■ **DATA UNDER STUDY**
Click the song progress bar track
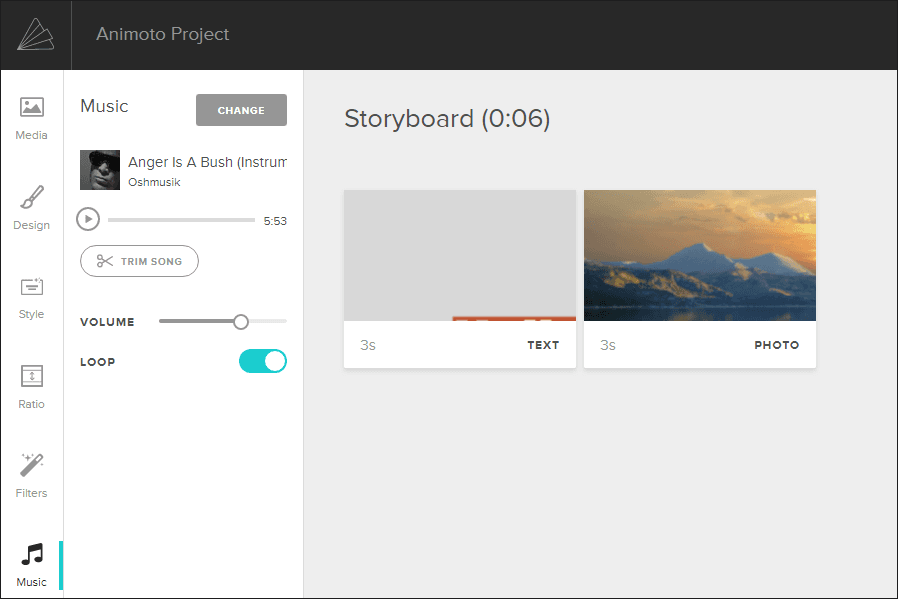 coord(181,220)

...

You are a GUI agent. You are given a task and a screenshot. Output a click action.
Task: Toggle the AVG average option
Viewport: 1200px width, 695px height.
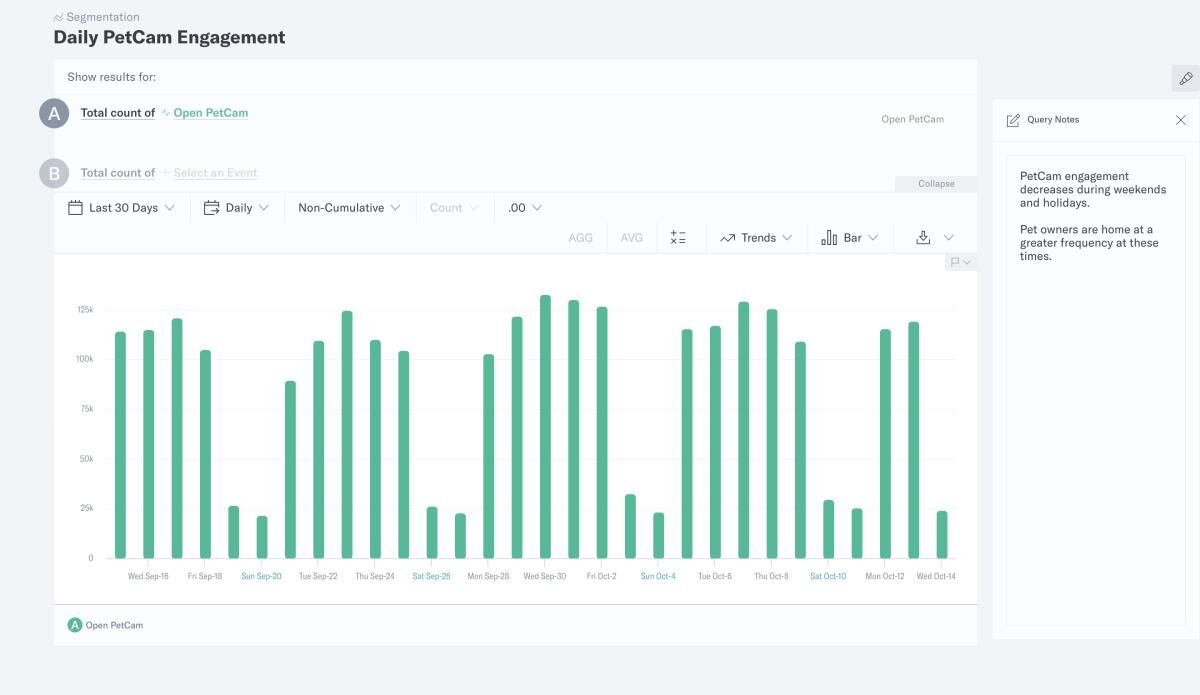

■ **EXERCISE DETAILS**
In the entries above, restate word for word the lines between the one holding "Task: Toggle the AVG average option" and the one holding "Viewport: 1200px width, 695px height.", inclusive, and nothing besides.

■ **SOLUTION TO THIS PROBLEM**
Task: Toggle the AVG average option
Viewport: 1200px width, 695px height.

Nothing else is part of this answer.